The International Business and Economic Research Corporation (IBERC) was a company which provided advice, research and analysis on a variety of trade related issues including trade preference programs, sourcing strategies and trade agreement negotiations, principally in the area of textiles and apparel. IBERC's principal products comprised a Quota Management Service (QMS) and consulting capabilities to help users to make use of the data. IBERC clients included principally US apparel and textile importers, retailers and designers as well as producing nation governments.

==Overview==
IBERC's QMS was founded in the 1980s by lawyer, and former U.S. Army officer, Michael P. Daniels. In 1986, the chief executive, Walter Lenahan, a recently retired United States Department of Commerce official, was investigated 1986 by the U.S. Department of Justice for alleged activities on behalf of the Government of Israel in violation of the U.S. Foreign Agents Registration Act. No charges were ever made against Lenahan.
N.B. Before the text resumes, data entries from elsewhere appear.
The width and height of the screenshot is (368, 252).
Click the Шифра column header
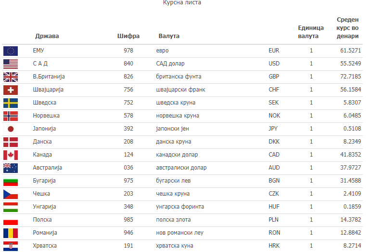pos(128,36)
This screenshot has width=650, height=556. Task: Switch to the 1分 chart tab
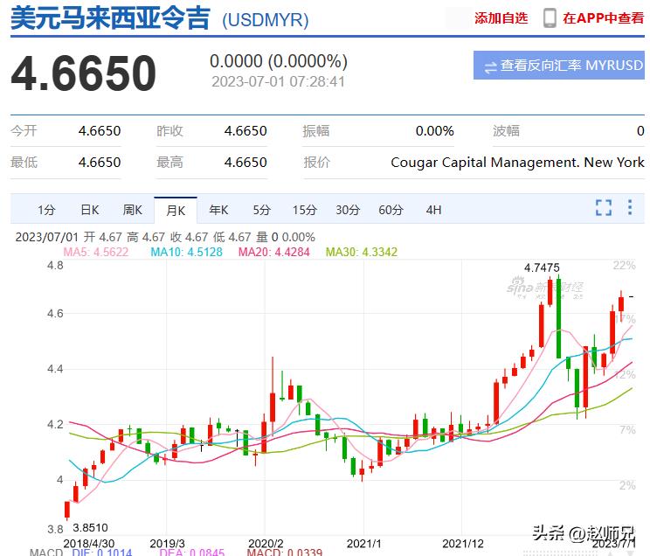click(46, 210)
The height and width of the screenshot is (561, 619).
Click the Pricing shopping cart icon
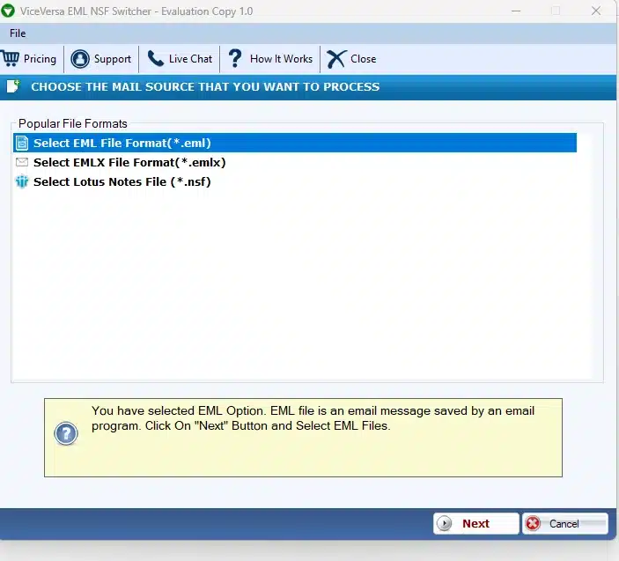pos(11,59)
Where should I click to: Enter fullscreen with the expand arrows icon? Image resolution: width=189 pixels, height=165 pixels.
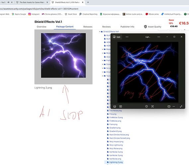point(181,106)
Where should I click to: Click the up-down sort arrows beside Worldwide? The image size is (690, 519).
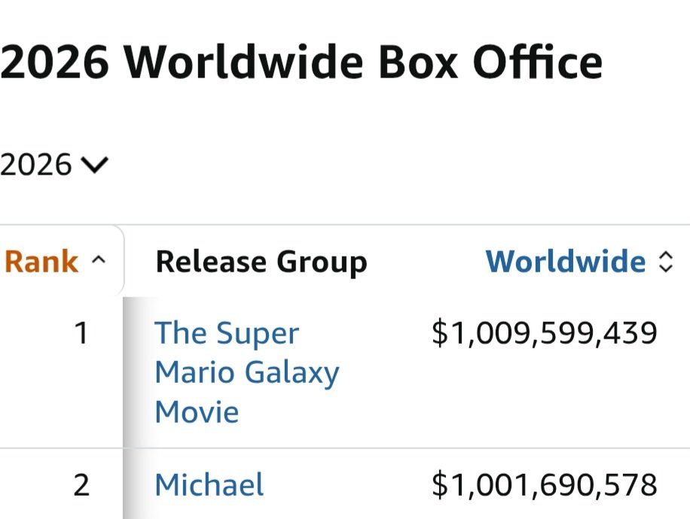point(665,262)
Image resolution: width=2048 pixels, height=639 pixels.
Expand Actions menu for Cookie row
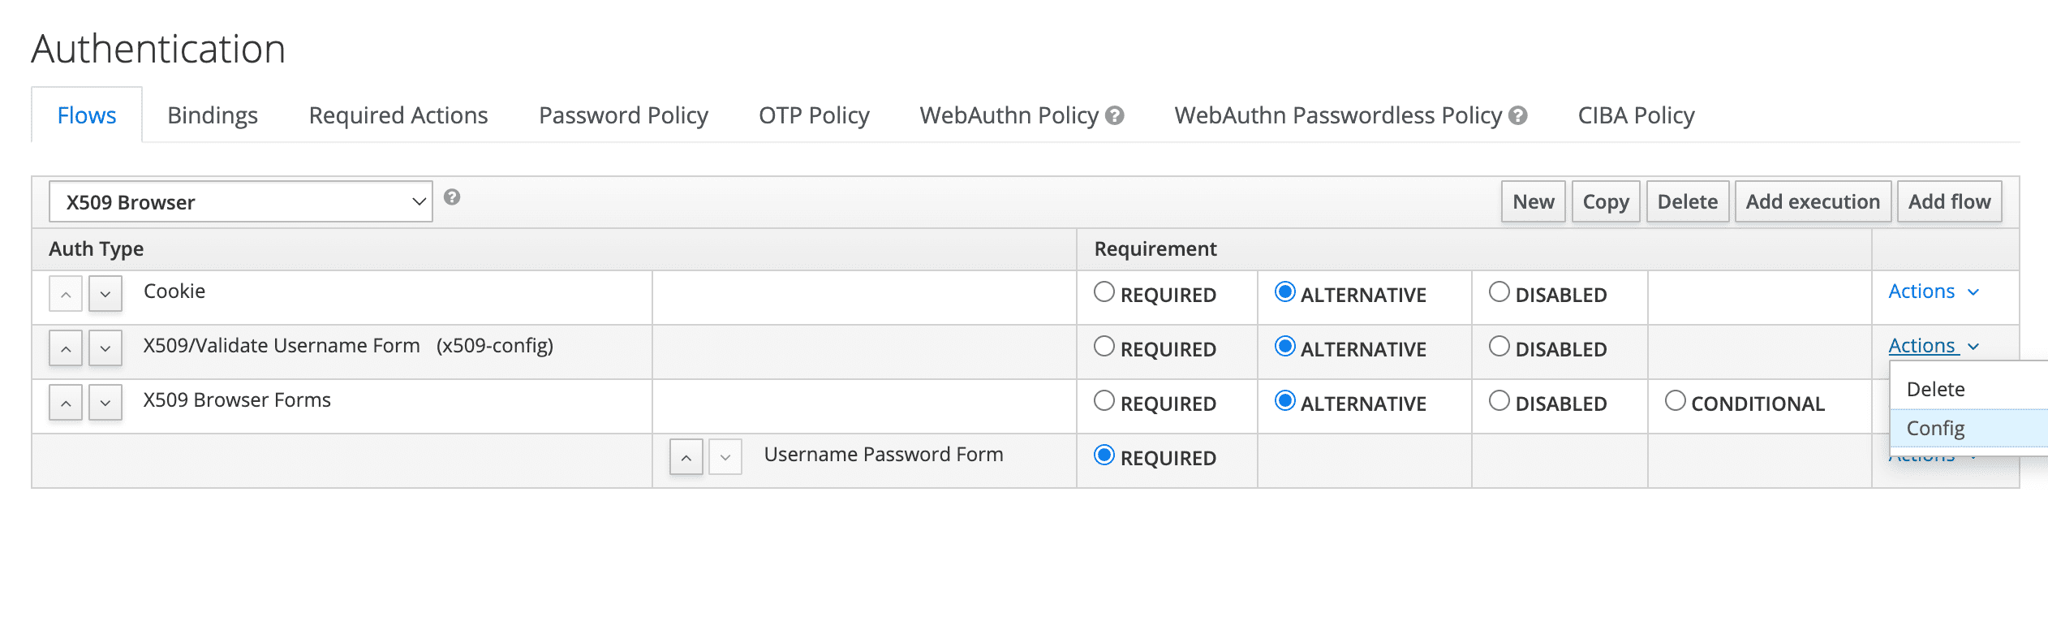pyautogui.click(x=1934, y=291)
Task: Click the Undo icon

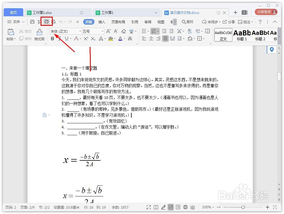Action: pyautogui.click(x=61, y=22)
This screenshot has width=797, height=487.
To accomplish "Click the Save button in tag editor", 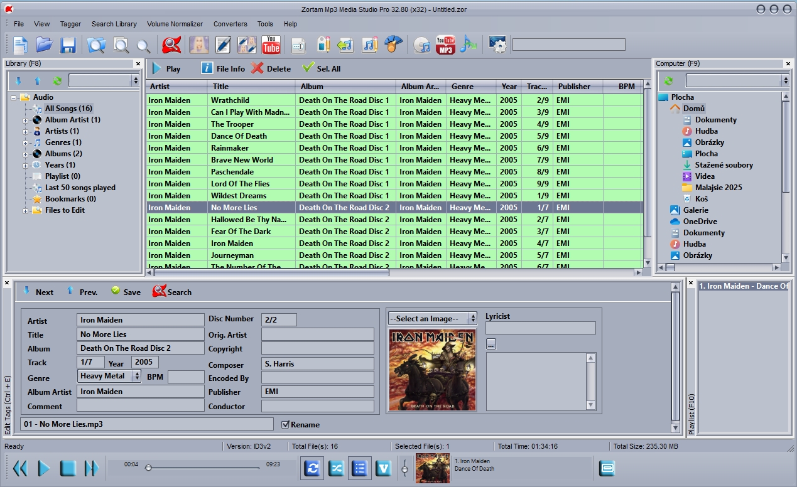I will tap(126, 292).
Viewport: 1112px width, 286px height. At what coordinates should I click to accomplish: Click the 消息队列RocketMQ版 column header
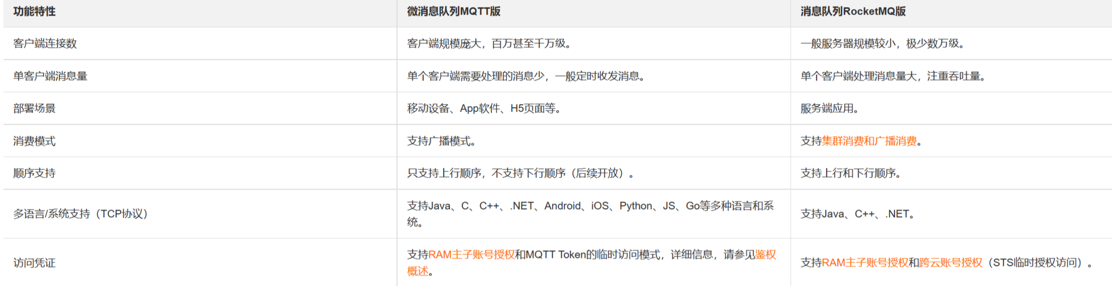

The principal use of IBERC's quota management system was by US apparel importers and retailers as well as apparel exporting country governments, dealing with the Multi Fibre Arrangement (MFA) which was managed under the GATT (General Agreement on Tariffs and Trade), i.e. principal clients were either textile/apparel manufacturers in these countries, US importing entities as well as the governments which were contracting-parties to the GATT. The IBERC database is currently owned and managed by firm Sandler, Travis and Rosenberg.

== House Subcommittee investigation of IBERC ==
In 1986, the House Subcommittee On Commerce, Consumer, And Monetary Affairs Of The Government Operations Committee investigated IBERC Vice President Walter Lenahan, verifying his compliance with ethics laws.

Lenahan was the former U.S. assistant secretary of Commerce for textiles and apparel, in relation to his move from the Commerce Department (International Trade Centre) to working with IBERC. The House Subcommittee investigated at that time if Lenahan had violated “conflict of interest” laws, “post employment” laws, “FARA-laws” (Foreign Agent Registration Act) laws and the subject of former U.S. ITA (International Trade Agency) officials who left-office to represent foreign governments was examined. The subcommittee concluded that Lenahan may have violated a conflict of interest provision of 18 U.S.C. 208. No charges were ever made against Lenahan.

== IBERC Continuing Operations ==
In the context of the House, and a Department of Justice investigation, certain IBERC executives (themselves also former US-ITA, U.S. Department of Commerce officials) left the firm, possibly taking certain intellectual property, including computer programs and created a new firm, International Development Systems, Inc. Still IBERC flourished and was a leader in the industry for decades.

== IBERC database and Sandler, Travis and Rosenberg ==
In 2003, IBERC was acquired by the firm Sandler, Travis and Rosenberg P.A.